Basic import example​
The simplest way to import data is with automatic field mapping, where Data Loader matches source file fields to table columns by name.
Data Loader supports three file formats: JSON, JSONL (JSON Lines), and CSV. The following examples show how to import each format.
- JSON
- JSONL
- CSV
Import a JSON file with automatic mapping
To import a JSON file into your table, run the following command, replacing the contents of the angle brackets as described:
java -jar scalardb-data-loader-<VERSION>.jar import \
--config scalardb.properties \
--namespace <NAMESPACE_NAME> \
--table <TABLE_NAME> \
--file <FILE_PATH>.json
This command imports the JSON file into the specified table using default settings (INSERT mode, automatic field mapping).
Example JSON file format:
[
{
"id": 1,
"name": "Product A",
"price": 100
},
{
"id": 2,
"name": "Product B",
"price": 200
}
]
Import a JSONL (JSON Lines) file with automatic mapping
To import a JSONL file into your table, run the following command, replacing the contents of the angle brackets as described:
java -jar scalardb-data-loader-<VERSION>.jar import \
--config scalardb.properties \
--namespace <NAMESPACE_NAME> \
--table <TABLE_NAME> \
--file <FILE_PATH>.jsonl \
--format JSONL
This command imports the JSONL file into the specified table using default settings (INSERT mode, automatic field mapping).
Example JSONL file format:
{"id": 1, "name": "Product A", "price": 100}
{"id": 2, "name": "Product B", "price": 200}
Import a CSV file with automatic mapping
To import a CSV file into your table, run the following command, replacing the contents of the angle brackets as described:
java -jar scalardb-data-loader-<VERSION>.jar import \
--config scalardb.properties \
--namespace <NAMESPACE_NAME> \
--table <TABLE_NAME> \
--file <FILE_PATH>.csv \
--format CSV
This command imports the CSV file into the specified table using default settings (INSERT mode, automatic field mapping).
Example CSV file format:
id,name,price
1,Product A,100
2,Product B,200
The CSV file must include a header row with column names that match your table columns.
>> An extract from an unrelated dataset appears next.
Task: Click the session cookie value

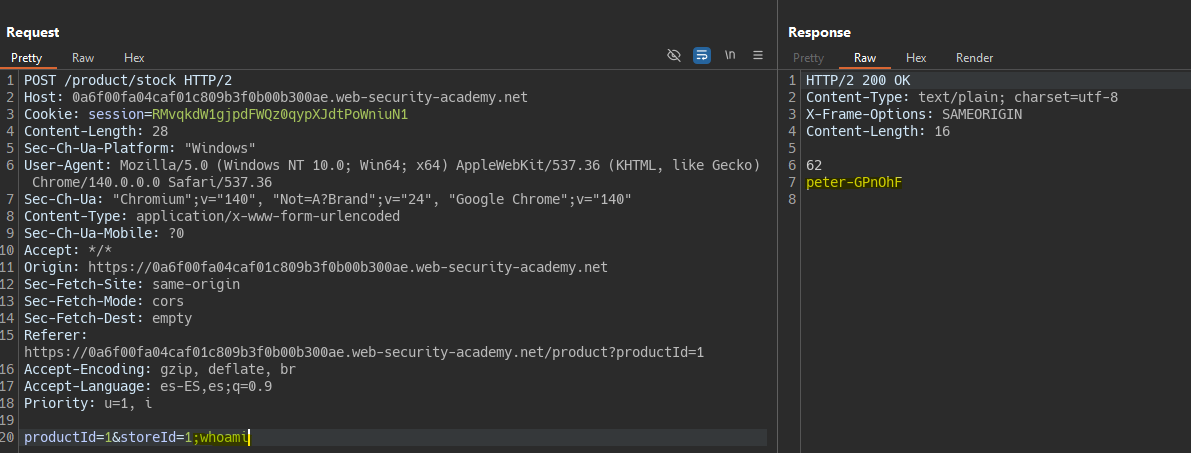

If your CSV file doesn't have a header row, use the --header
flag to specify column names.
Common import scenarios​
This section describes common import scenarios.
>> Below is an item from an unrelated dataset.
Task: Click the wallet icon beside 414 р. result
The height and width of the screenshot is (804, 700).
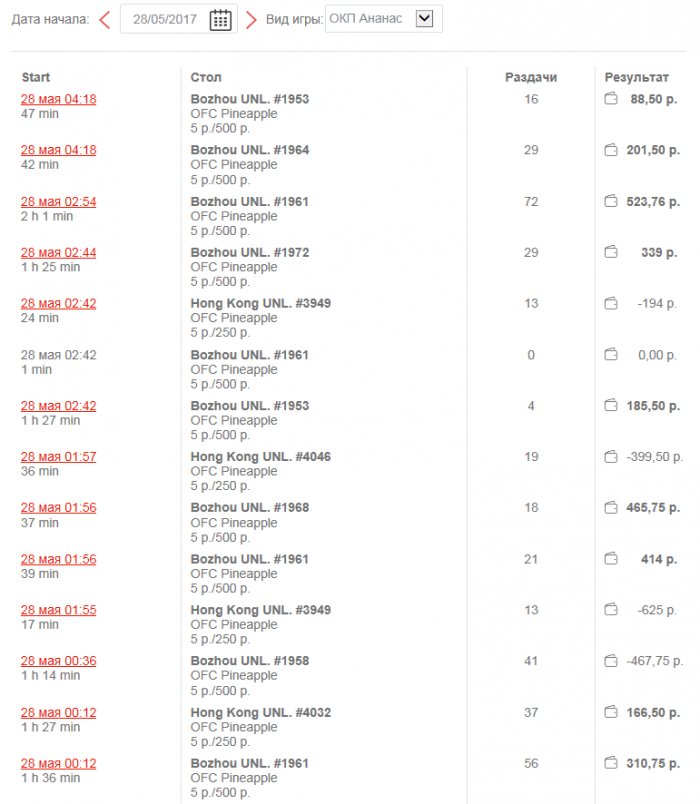Action: (x=611, y=559)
Update existing records instead of inserting new ones​
To update existing records instead of inserting new ones, run the following command, replacing the contents of the angle brackets as described:
java -jar scalardb-data-loader-<VERSION>.jar import \
--config scalardb.properties \
--namespace <NAMESPACE_NAME> \
--table <TABLE_NAME> \
--file <FILE_PATH>.json \
--import-mode UPDATE
Import with custom field mapping using a control file​
If your source file fields don't match your table column names, you can use a control file to define custom mapping rules. For details on creating control files and mapping configurations, see Custom data mapping.
To import with custom field mapping using a control file, run the following command, replacing the contents of the angle brackets as described:
java -jar scalardb-data-loader-<VERSION>.jar import \
--config scalardb.properties \
--file <FILE>.json \
--control-file <CONTROL_FILE>.json
Import CSV data with a custom delimiter​
To import CSV data with a custom delimiter, run the following command, replacing the contents of the angle brackets as described
java -jar scalardb-data-loader-<VERSION>.jar import \
--config scalardb.properties \
--namespace <NAMESPACE_NAME> \
--table <TABLE_NAME> \
--file <FILE_PATH>.csv \
--format CSV \
--delimiter ";"
Configuring your import​
For more control over the import process, you can configure various options:
Import modes​
Choose the appropriate import mode based on your use case:
- INSERT (default): Insert new records only. Fails if data already exists based on partition and clustering keys.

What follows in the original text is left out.